METHODS: In n = 218 participants (median age 62, range: 57-71] years, 65% female and 15% Aβ-PET positive), plasma biomarkers (phosphorylated tau-181 [p-tau181], , p-tau231, glial fibrillary acidic protein [GFAP], neurofilament light chain [NfL], and Aβ42/Aβ40) were compared to Aβ-PET and magnetic resonance imaging (MRI) neuroimaging indicators.

RESULTS: Plasma p-tau217 (Johnson & Johnson and ALZpath [areas under the curve [AUCs] = 0.915 vs. 0.919]) had high sensitivity and specificity (>85%) for Aβ-PET status. All plasma biomarkers except p-tau231 effectively ruled out Aβ pathology (negative predictive value [NPV] >95%) but only Johnson & Johnson p-tau217+ was good for confirmation (covariate-adjusted positive predictive value [PPV] = 0.909).

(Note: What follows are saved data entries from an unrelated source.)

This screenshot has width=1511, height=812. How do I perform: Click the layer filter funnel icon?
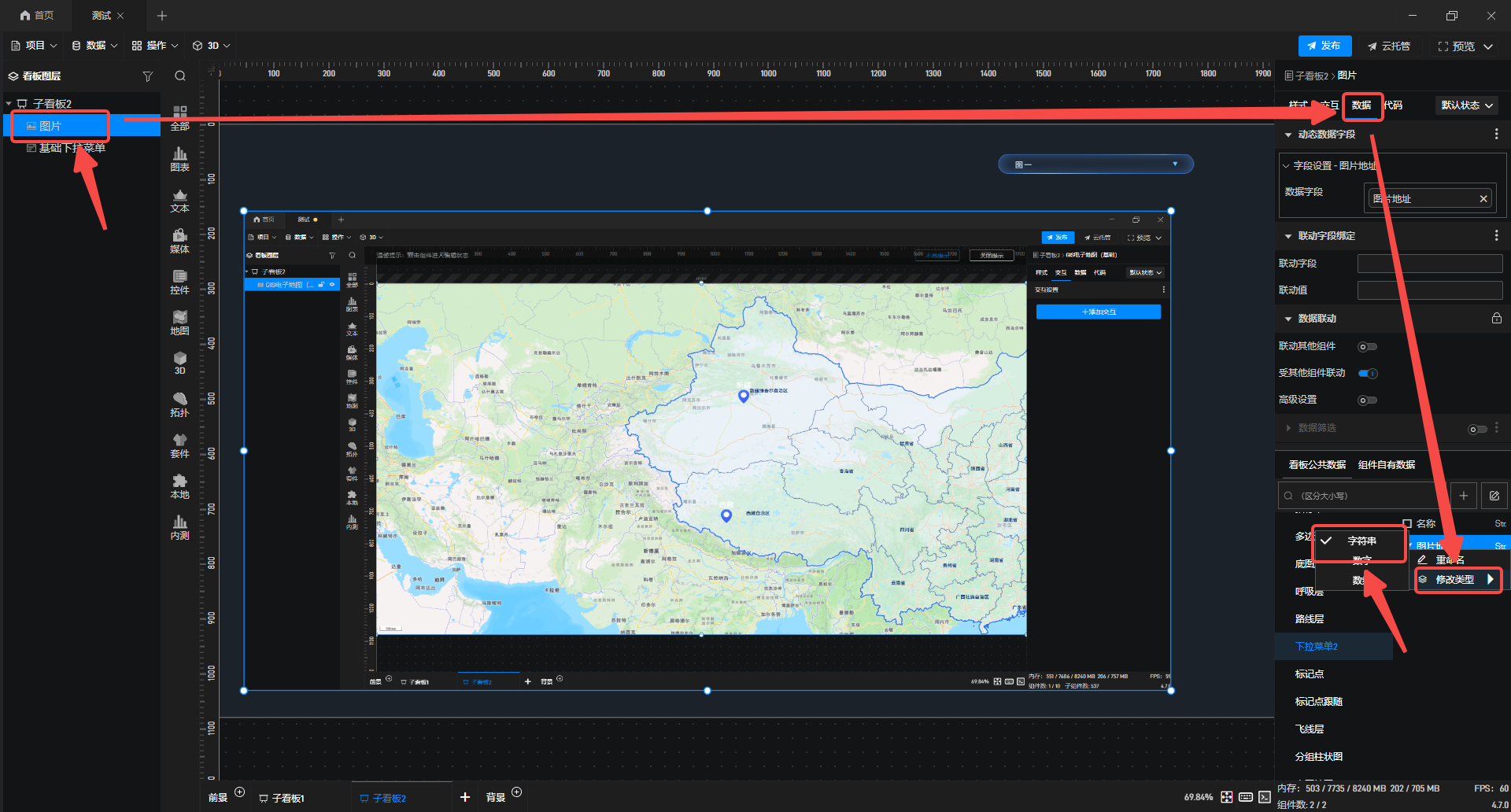point(147,76)
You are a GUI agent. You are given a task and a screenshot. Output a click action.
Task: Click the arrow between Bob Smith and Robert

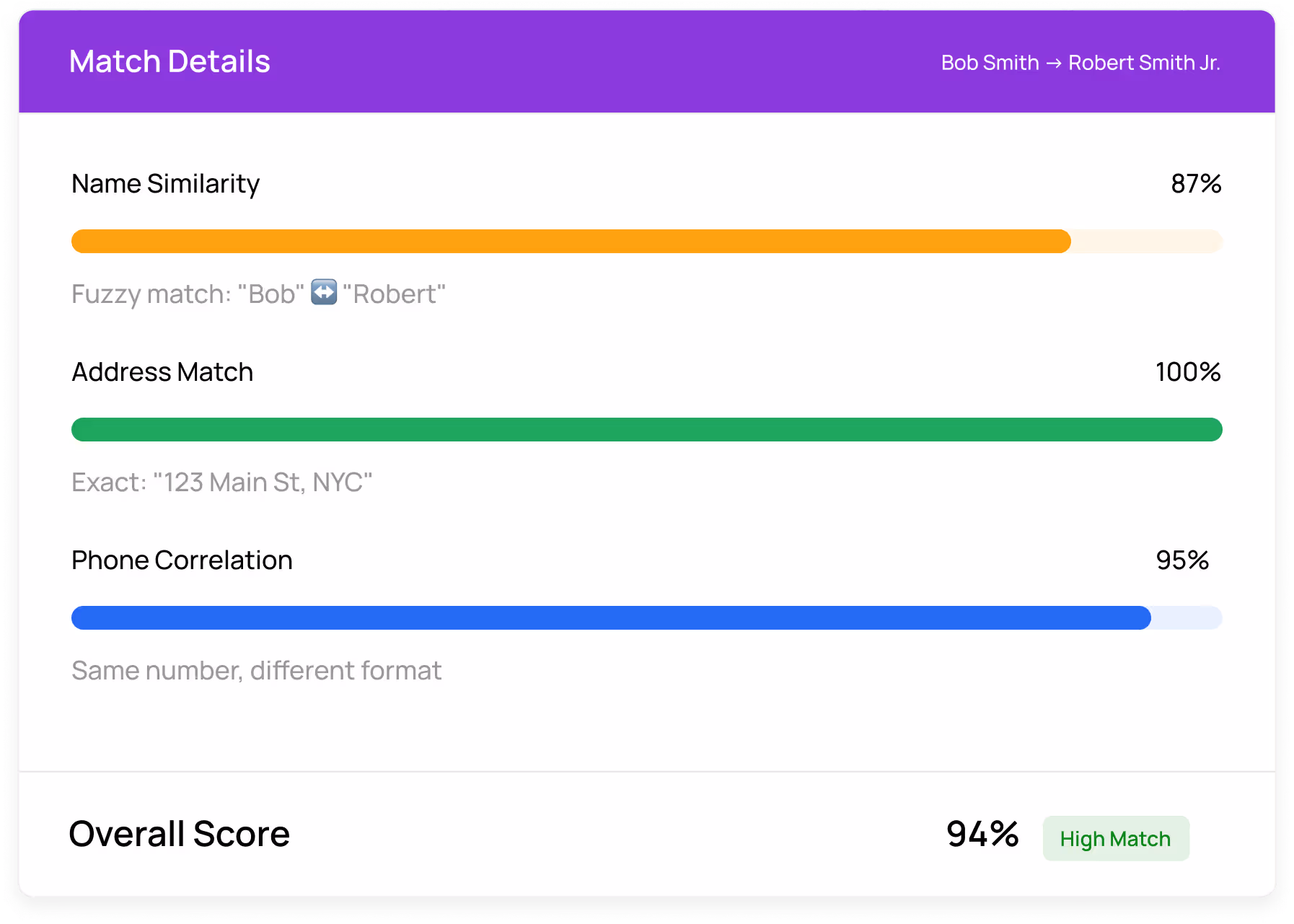tap(1052, 63)
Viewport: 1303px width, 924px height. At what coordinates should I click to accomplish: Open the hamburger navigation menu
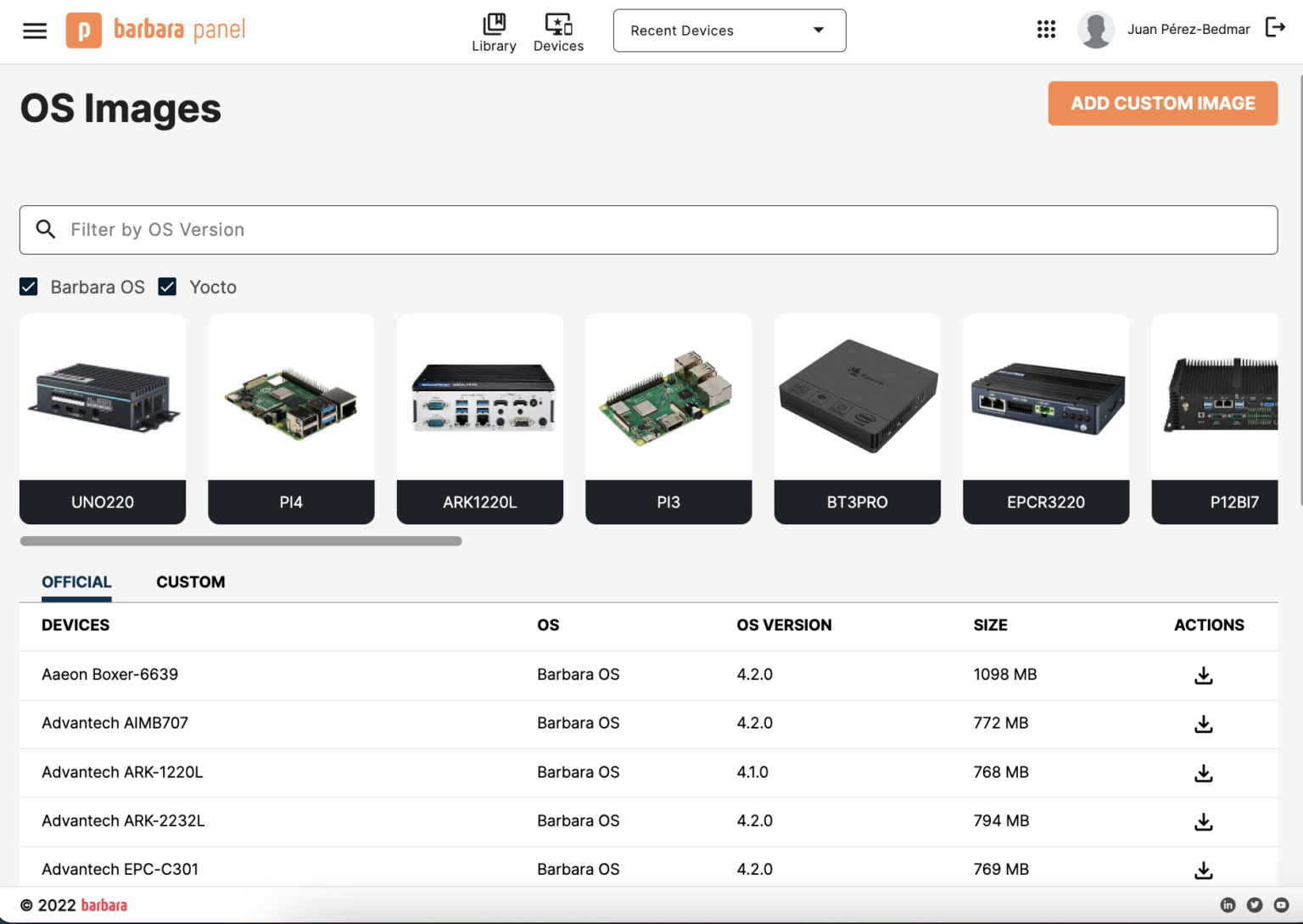(x=35, y=31)
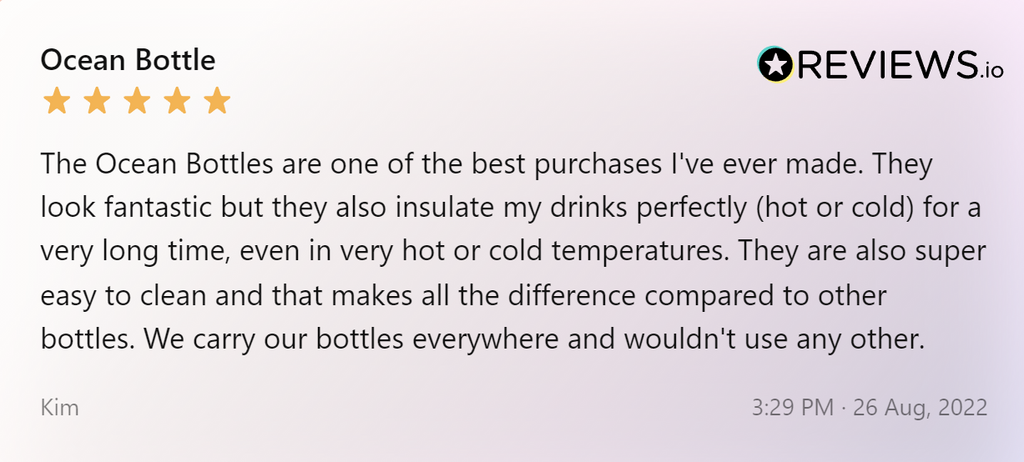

The plasma biomarkers performed poorly for identifying cortical thickness status but were elevated according to joint Aβ-PET and neurodegeneration profiles. Plasma biomarker accuracies for Aβ-PET positivity were unaffected by self-identified race, except for ALZpath p-tau217 (p = 0.024). However, correlations with Aβ-PET standardized uptake value ratio varied by self-identified race.

DISCUSSION: Plasma p-tau217 is a promising tool for Alzheimer's disease-associated Aβ pathology in older/middle-aged individuals. However, apparent race-related performances should be further studied.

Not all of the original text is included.